Exercise description
Reproduce the listing below line for line, without changing a single character.
------ Data for processing ------
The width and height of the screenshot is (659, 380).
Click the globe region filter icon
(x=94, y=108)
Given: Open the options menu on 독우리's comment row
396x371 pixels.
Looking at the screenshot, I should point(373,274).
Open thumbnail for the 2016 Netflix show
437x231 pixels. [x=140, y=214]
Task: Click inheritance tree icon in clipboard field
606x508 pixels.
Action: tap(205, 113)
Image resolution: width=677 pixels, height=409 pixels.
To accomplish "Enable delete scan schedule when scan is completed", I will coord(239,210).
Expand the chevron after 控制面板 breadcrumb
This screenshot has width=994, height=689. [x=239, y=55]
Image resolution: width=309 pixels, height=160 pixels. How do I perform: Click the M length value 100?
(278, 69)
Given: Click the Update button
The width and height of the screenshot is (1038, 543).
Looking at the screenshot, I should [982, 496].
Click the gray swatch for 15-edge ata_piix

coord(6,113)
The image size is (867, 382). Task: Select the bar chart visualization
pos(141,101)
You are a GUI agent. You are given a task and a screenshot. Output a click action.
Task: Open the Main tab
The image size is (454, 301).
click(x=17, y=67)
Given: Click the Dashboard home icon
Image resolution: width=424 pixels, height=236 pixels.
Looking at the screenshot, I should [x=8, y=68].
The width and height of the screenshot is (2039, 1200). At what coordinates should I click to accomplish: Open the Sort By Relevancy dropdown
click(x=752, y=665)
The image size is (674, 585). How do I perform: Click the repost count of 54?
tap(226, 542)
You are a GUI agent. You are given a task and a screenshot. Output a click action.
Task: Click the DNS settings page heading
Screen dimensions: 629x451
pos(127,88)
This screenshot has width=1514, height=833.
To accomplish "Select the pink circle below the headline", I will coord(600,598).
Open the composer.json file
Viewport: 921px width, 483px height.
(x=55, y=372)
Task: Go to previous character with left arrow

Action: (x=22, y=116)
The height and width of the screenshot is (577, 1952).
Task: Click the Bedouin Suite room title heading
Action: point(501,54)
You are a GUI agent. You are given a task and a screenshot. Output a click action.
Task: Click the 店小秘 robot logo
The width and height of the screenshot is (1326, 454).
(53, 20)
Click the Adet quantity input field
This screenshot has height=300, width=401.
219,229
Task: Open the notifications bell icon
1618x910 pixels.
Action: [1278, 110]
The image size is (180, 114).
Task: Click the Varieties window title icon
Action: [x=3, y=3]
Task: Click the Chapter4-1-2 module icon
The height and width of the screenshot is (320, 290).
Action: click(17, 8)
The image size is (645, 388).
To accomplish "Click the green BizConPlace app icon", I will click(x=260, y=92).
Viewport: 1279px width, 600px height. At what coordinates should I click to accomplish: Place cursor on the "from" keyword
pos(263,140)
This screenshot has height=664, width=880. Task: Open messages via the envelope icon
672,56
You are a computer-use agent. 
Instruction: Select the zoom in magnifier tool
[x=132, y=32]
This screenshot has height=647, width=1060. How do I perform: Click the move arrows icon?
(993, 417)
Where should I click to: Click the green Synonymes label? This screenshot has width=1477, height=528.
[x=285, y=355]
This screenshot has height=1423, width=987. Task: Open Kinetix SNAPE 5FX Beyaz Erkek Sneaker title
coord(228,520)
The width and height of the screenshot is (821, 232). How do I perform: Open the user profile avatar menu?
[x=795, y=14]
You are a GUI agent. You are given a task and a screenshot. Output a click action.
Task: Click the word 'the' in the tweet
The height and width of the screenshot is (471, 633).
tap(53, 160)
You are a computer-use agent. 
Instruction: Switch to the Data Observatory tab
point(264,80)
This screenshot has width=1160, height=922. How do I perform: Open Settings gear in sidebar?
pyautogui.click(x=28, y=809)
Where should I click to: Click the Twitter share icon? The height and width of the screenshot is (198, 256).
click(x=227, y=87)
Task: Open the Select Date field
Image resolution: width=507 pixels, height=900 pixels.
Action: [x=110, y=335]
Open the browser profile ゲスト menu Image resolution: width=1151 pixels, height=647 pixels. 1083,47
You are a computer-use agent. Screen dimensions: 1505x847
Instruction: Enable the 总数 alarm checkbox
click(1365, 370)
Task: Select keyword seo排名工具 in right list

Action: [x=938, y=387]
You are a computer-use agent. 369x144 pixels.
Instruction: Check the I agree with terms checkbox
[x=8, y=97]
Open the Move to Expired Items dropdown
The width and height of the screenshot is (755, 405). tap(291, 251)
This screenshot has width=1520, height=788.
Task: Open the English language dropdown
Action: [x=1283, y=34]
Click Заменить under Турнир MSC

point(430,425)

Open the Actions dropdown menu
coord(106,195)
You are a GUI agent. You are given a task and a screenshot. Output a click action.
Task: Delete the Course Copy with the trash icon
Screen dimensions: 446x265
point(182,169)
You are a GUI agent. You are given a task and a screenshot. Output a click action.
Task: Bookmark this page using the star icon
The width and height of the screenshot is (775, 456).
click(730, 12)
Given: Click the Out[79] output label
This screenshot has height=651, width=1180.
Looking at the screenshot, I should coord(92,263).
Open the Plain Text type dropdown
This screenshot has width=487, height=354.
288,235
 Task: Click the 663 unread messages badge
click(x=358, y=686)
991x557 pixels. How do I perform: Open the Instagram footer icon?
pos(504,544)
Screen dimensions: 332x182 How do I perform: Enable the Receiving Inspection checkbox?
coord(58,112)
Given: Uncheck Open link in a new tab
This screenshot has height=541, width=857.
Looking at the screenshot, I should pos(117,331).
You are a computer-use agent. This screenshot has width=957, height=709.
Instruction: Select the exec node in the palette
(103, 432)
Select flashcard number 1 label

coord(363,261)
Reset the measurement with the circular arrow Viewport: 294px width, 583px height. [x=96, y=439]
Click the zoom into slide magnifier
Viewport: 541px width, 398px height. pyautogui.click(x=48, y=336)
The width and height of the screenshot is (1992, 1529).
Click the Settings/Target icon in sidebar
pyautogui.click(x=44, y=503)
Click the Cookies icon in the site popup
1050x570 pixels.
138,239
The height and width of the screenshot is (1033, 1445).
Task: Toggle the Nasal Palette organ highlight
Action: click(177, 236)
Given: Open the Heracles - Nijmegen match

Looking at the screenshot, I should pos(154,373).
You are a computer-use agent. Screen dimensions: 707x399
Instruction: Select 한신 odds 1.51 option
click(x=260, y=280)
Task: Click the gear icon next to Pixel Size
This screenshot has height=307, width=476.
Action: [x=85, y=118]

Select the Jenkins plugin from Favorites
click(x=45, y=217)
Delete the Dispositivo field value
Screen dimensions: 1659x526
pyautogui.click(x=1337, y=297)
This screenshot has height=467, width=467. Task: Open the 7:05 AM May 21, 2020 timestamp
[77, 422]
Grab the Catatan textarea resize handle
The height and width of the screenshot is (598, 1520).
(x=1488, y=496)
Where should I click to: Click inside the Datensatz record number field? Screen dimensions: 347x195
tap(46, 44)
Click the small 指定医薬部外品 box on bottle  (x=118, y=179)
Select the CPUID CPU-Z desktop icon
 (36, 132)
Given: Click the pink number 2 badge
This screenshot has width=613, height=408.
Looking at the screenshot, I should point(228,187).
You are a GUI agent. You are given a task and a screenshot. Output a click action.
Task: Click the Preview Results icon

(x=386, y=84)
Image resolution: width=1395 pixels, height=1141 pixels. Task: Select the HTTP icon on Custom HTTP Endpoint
------
Response below
The width and height of the screenshot is (659, 380).
Click the globe region filter icon
(x=94, y=108)
Given: Open the options menu on 독우리's comment row
396x371 pixels.
Looking at the screenshot, I should point(373,274).
Open thumbnail for the 2016 Netflix show
437x231 pixels. [x=140, y=214]
Task: Click inheritance tree icon in clipboard field
606x508 pixels.
Action: tap(205, 113)
Image resolution: width=677 pixels, height=409 pixels.
To accomplish "Enable delete scan schedule when scan is completed", I will coord(239,210).
Expand the chevron after 控制面板 breadcrumb
This screenshot has width=994, height=689. [x=239, y=55]
Image resolution: width=309 pixels, height=160 pixels. How do I perform: Click the M length value 100?
(278, 69)
Given: Click the Update button
The width and height of the screenshot is (1038, 543).
Looking at the screenshot, I should [982, 496].
Click the gray swatch for 15-edge ata_piix

coord(6,113)
The image size is (867, 382). Task: Select the bar chart visualization
pos(141,101)
You are a GUI agent. You are given a task and a screenshot. Output a click action.
Task: Open the Main tab
The image size is (454, 301).
click(x=17, y=67)
Given: Click the Dashboard home icon
Image resolution: width=424 pixels, height=236 pixels.
Looking at the screenshot, I should [x=8, y=68].
The width and height of the screenshot is (2039, 1200). At what coordinates should I click to accomplish: Open the Sort By Relevancy dropdown
click(x=752, y=665)
The image size is (674, 585). How do I perform: Click the repost count of 54?
tap(226, 542)
You are a GUI agent. You are given a task and a screenshot. Output a click action.
Task: Click the DNS settings page heading
Screen dimensions: 629x451
pos(127,88)
This screenshot has width=1514, height=833.
To accomplish "Select the pink circle below the headline", I will coord(600,598).
Open the composer.json file
Viewport: 921px width, 483px height.
(x=55, y=372)
Task: Go to previous character with left arrow

Action: (x=22, y=116)
The height and width of the screenshot is (577, 1952).
Task: Click the Bedouin Suite room title heading
Action: point(501,54)
You are a GUI agent. You are given a task and a screenshot. Output a click action.
Task: Click the 店小秘 robot logo
The width and height of the screenshot is (1326, 454).
(53, 20)
Click the Adet quantity input field
This screenshot has height=300, width=401.
219,229
Task: Open the notifications bell icon
1618x910 pixels.
Action: [1278, 110]
The image size is (180, 114).
Task: Click the Varieties window title icon
Action: [x=3, y=3]
Task: Click the Chapter4-1-2 module icon
The height and width of the screenshot is (320, 290).
Action: click(17, 8)
The image size is (645, 388).
To accomplish "Click the green BizConPlace app icon", I will click(x=260, y=92).
Viewport: 1279px width, 600px height. At what coordinates should I click to accomplish: Place cursor on the "from" keyword
pos(263,140)
This screenshot has height=664, width=880. Task: Open messages via the envelope icon
672,56
You are a computer-use agent. 
Instruction: Select the zoom in magnifier tool
[x=132, y=32]
This screenshot has height=647, width=1060. How do I perform: Click the move arrows icon?
(993, 417)
Where should I click to: Click the green Synonymes label? This screenshot has width=1477, height=528.
[x=285, y=355]
This screenshot has height=1423, width=987. Task: Open Kinetix SNAPE 5FX Beyaz Erkek Sneaker title
coord(228,520)
The width and height of the screenshot is (821, 232). How do I perform: Open the user profile avatar menu?
[x=795, y=14]
You are a GUI agent. You are given a task and a screenshot. Output a click action.
Task: Click the word 'the' in the tweet
The height and width of the screenshot is (471, 633).
tap(53, 160)
You are a computer-use agent. 
Instruction: Switch to the Data Observatory tab
point(264,80)
This screenshot has width=1160, height=922. How do I perform: Open Settings gear in sidebar?
pyautogui.click(x=28, y=809)
Where should I click to: Click the Twitter share icon? The height and width of the screenshot is (198, 256).
click(x=227, y=87)
Task: Open the Select Date field
Image resolution: width=507 pixels, height=900 pixels.
Action: [x=110, y=335]
Open the browser profile ゲスト menu Image resolution: width=1151 pixels, height=647 pixels. 1083,47
You are a computer-use agent. Screen dimensions: 1505x847
Instruction: Enable the 总数 alarm checkbox
click(1365, 370)
Task: Select keyword seo排名工具 in right list

Action: [x=938, y=387]
You are a computer-use agent. 369x144 pixels.
Instruction: Check the I agree with terms checkbox
[x=8, y=97]
Open the Move to Expired Items dropdown
The width and height of the screenshot is (755, 405). tap(291, 251)
This screenshot has width=1520, height=788.
Task: Open the English language dropdown
Action: [x=1283, y=34]
Click Заменить under Турнир MSC

point(430,425)

Open the Actions dropdown menu
coord(106,195)
You are a GUI agent. You are given a task and a screenshot. Output a click action.
Task: Delete the Course Copy with the trash icon
Screen dimensions: 446x265
point(182,169)
You are a GUI agent. You are given a task and a screenshot. Output a click action.
Task: Bookmark this page using the star icon
The width and height of the screenshot is (775, 456).
click(730, 12)
Given: Click the Out[79] output label
This screenshot has height=651, width=1180.
Looking at the screenshot, I should coord(92,263).
Open the Plain Text type dropdown
This screenshot has width=487, height=354.
288,235
 Task: Click the 663 unread messages badge
click(x=358, y=686)
991x557 pixels. How do I perform: Open the Instagram footer icon?
pos(504,544)
Screen dimensions: 332x182 How do I perform: Enable the Receiving Inspection checkbox?
coord(58,112)
Given: Uncheck Open link in a new tab
This screenshot has height=541, width=857.
Looking at the screenshot, I should pos(117,331).
You are a computer-use agent. This screenshot has width=957, height=709.
Instruction: Select the exec node in the palette
(103, 432)
Select flashcard number 1 label

coord(363,261)
Reset the measurement with the circular arrow Viewport: 294px width, 583px height. [x=96, y=439]
Click the zoom into slide magnifier
Viewport: 541px width, 398px height. pyautogui.click(x=48, y=336)
The width and height of the screenshot is (1992, 1529).
Click the Settings/Target icon in sidebar
pyautogui.click(x=44, y=503)
Click the Cookies icon in the site popup
1050x570 pixels.
138,239
The height and width of the screenshot is (1033, 1445).
Task: Toggle the Nasal Palette organ highlight
Action: click(177, 236)
Given: Open the Heracles - Nijmegen match

Looking at the screenshot, I should pos(154,373).
You are a computer-use agent. Screen dimensions: 707x399
Instruction: Select 한신 odds 1.51 option
click(x=260, y=280)
Task: Click the gear icon next to Pixel Size
This screenshot has height=307, width=476.
Action: [x=85, y=118]

Select the Jenkins plugin from Favorites
click(x=45, y=217)
Delete the Dispositivo field value
Screen dimensions: 1659x526
pyautogui.click(x=1337, y=297)
This screenshot has height=467, width=467. Task: Open the 7:05 AM May 21, 2020 timestamp
[77, 422]
Grab the Catatan textarea resize handle
The height and width of the screenshot is (598, 1520).
(x=1488, y=496)
Where should I click to: Click inside the Datensatz record number field? Screen dimensions: 347x195
tap(46, 44)
Click the small 指定医薬部外品 box on bottle  (x=118, y=179)
Select the CPUID CPU-Z desktop icon
 (36, 132)
Given: Click the pink number 2 badge
This screenshot has width=613, height=408.
Looking at the screenshot, I should point(228,187).
You are a GUI agent. You are given a task and a screenshot. Output a click action.
Task: Click the Preview Results icon

(x=386, y=84)
Image resolution: width=1395 pixels, height=1141 pixels. Task: Select the HTTP icon on Custom HTTP Endpoint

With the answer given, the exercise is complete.